### Text segment

It's Friday night at Station 4 and Jenna Skyy is dressed and ready to perform. She is drinking an Angry Orchard and "tribbling" -- a term she uses to describe mingling.
A young man gropes her ass, but she is polite.
We sit down to watch the beginning of the drag show. The emcee is doing a bit where she asks two straight men to kiss for a $100 shot of tequila.
Skyy whispers to me, "The punch line is that there's no such thing as a $100 shot of tequila."
About 15 minutes into the show, Skyy excuses herself to head backstage and get ready. She is third in the lineup and needs to change from her black dress and blond wig to a leotard and red wig.
By the time Skyy is on stage, the crowd is drunk and eager to pass out $1 bills to the reigning Miss Gay USofA. As she is dancing and lip-synching to Nicki Minaj's "Starships," it's easy to see why she is the national titleholder.
The day before, Skyy was Joe Hoselton, director of graduate admissions at SMU's Meadows School of the Arts. He sits in his office surrounded by pictures from his pageants. On the back wall are several framed degrees, and below is a professional headshot of Skyy.
He has shoulder-length blond hair and his office is neat. He recalls telling his mother about his plans to do drag.
"It was hard enough on my mom when I told her I was gay," he says. "I remember the first thing I said was, 'Just because I'm gay doesn't mean I want to be a woman.' And it's funny because even at the time I didn't understand what I meant."
But for Hoselton it's not a gender issue. He views it as a chance to perform -- something he's been doing since high school.
He says his views on drag began to change when he met one couple. After knowing the two men for a few weeks, they showed Hoselton their spare room, "the dungeon," as it was calle. A little apprehensive, Hoselton walked into the room to find feathers, wigs and heels. The two men were involved in drag.
"[One of the guys] was atypical of what I assumed would be a drag queen," Hoselton says. "And it made me think. Not so much about doing it, but I realized I had a severe misconception about what a drag queen was or what they are."
In January 2005, after a night of playing with makeup, Hoselton decided to go out in drag. He remembers people asking for pictures, but laughs now thinking that just because they wanted pictures, doesn't mean he looked good.
But a few months later, he competed in his first pageant and won.
And in May 2014, he was crowned Miss Gay USofA, one of the highest titles in drag pageants. It's something Hoselton has dreamed about since he began doing drag.

######
### Dataset extract

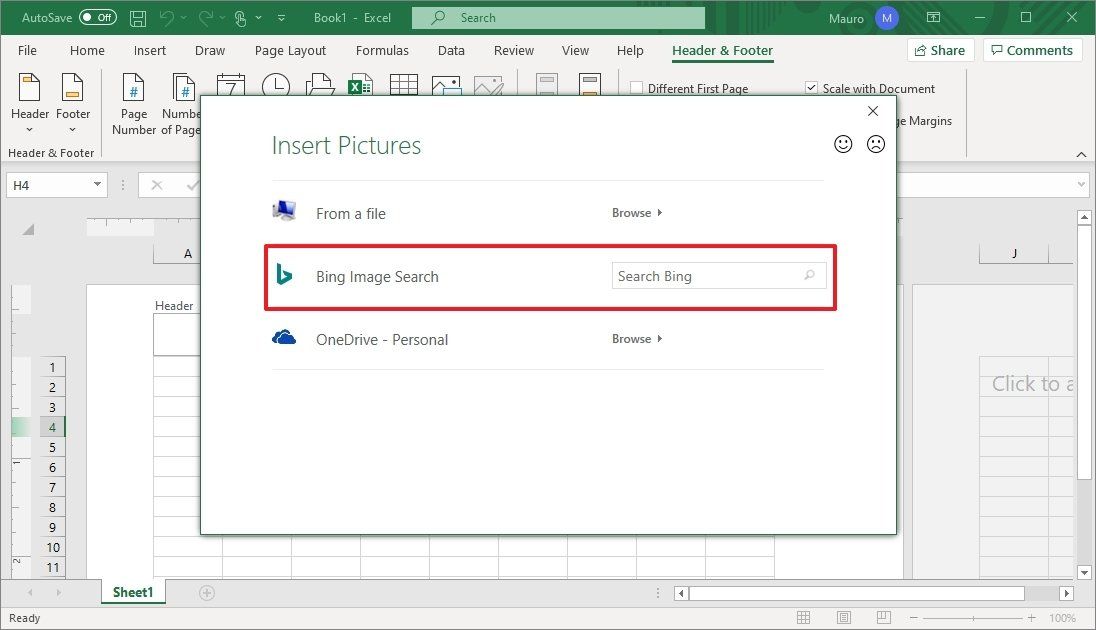Viewport: 1096px width, 630px height.
Task: Click the Bing Image Search logo
Action: (284, 275)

######

§ Exercise directions: Continue the feature on Joe Hoselton and his drag persona, Jenna Skyy, starting right after its final sentence.

§ Answer for the task:
"It wasn't disbelief. It was more..." he pauses. "I'm trying to find the right word for it. From the very beginning when I would compete, I would picture what it would be like to win. So I've always sort of daydreamed about that moment when they call your name out."
He had goals for that pageant, as well. He wants to earn a perfect score in talent; he wanted to win in the evening gown portion; and he wanted one person to shout Skyy's name before the winner was announced. All of those things happened.
"It was like watching my fantasy, my daydream, unfold right in front of me, so it was surreal and awesome," he says. "And I can't even say unimaginable because I imagined it. And it was just sort of surprising to stand there, thinking, 'This just happened.'"
"It's like, I don't know. If I could give birth to a child and picture what that child was going to look like and they placed the child in my arms. It felt like that. It was just an amazing experience."
In a few weeks, however, Skyy will hand over that title to another drag queen.
"I really don't want to give it up," he says. "There's just something amazing about being a titleholder. You feel totally in the moment. You feel totally relevant. You're in the moment. It's no longer a memory, but it's something that's happening, so I'm not really ready to not be in this moment, but I was very ready for all the travel to stop and that ended about two weeks ago."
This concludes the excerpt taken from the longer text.